Quali sono le differenze tra pizza e pinsa? E tra la pizza in bianca e in pala? Scopri tutte le caratteristiche e peculiarità di questi straordinari prodotti.

Paese di pizze, l’Italia, preparate in decine di modi diversi nelle differenti località della penisola. Pizza napoletana, pizza bianca, pinsa romana, pizza in pala sono certamente gli esponenti più noti: di seguito le caratteristiche di ogni tipologia.

La pizza Napoletana

Tutelata dal marchio STG, la pizza napoletana deve essere preparata in base a un preciso disciplinare e presentare determinati requisiti.
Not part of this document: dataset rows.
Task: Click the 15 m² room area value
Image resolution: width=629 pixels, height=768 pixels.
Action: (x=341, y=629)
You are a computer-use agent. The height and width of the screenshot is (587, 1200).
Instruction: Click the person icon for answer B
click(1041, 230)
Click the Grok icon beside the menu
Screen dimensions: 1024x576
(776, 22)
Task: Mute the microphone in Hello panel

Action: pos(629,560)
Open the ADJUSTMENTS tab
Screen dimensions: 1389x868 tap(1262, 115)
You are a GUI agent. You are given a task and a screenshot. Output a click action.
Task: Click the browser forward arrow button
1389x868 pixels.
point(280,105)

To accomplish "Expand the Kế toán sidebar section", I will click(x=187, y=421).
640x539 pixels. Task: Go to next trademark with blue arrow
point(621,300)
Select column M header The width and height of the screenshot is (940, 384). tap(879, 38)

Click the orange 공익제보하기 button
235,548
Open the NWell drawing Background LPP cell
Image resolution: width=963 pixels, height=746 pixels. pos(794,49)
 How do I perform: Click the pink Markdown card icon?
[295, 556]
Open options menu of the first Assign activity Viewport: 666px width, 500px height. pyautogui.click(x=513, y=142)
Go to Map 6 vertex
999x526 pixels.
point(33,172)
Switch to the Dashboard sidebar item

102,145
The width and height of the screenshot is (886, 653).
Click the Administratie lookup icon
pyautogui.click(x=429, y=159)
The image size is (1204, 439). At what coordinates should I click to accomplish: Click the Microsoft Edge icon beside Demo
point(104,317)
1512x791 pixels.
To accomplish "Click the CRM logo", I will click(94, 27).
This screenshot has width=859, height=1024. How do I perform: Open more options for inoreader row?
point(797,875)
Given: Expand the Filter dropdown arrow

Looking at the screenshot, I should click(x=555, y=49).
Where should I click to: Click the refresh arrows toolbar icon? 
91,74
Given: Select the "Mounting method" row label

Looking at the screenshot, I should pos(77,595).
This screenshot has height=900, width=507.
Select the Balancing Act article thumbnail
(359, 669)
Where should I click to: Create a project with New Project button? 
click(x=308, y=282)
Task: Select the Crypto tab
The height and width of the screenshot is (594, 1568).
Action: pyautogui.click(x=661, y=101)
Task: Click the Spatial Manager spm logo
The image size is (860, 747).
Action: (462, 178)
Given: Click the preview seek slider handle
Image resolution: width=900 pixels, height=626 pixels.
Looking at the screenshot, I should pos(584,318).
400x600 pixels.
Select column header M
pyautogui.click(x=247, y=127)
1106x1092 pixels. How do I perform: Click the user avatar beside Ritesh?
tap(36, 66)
Secondo il disciplinare:

«La “Pizza Napoletana” STG è caratterizzata da un cornicione rialzato, di colore dorato, proprio dei prodotti da forno, morbida al tatto e alla degustazione; da un centro con la farcitura, dove spicca il rosso del pomodoro, cui si è perfettamente amalgamato l’olio e, a seconda degli ingredienti utilizzati, il verde dell’origano e il bianco dell’aglio, il bianco della mozzarella a chiazze più o meno ravvicinate, il verde del basilico in foglie, più o meno scuro per la cottura.

La consistenza della “Pizza Napoletana” deve essere morbida, elastica, facilmente piegabile. Il prodotto si presenta morbido al taglio; dal sapore caratteristico, sapido, derivante dal cornicione, che presenta il tipico gusto del pane ben cresciuto e ben cotto, mescolato al sapore acidulo del pomodoro, all’aroma, rispettivamente, dell’origano, dell’aglio o del basilico, e al sapore della mozzarella cotta. La pizza, alla fine del processo di cottura, emanerà un odore caratteristico, profumato, fragrante».

Un risultato che si ottiene a partire da un impasto fatto solo con acqua, sale, lievito e farina. Dopo una lievitazione di almeno 8 ore, la pasta va stesa esclusivamente con le mani. Il panetto viene rivoltato più volte in modo tale da ottenere un disco di pasta in modo che al centro lo spessore sia non superiore a 4 millimetri.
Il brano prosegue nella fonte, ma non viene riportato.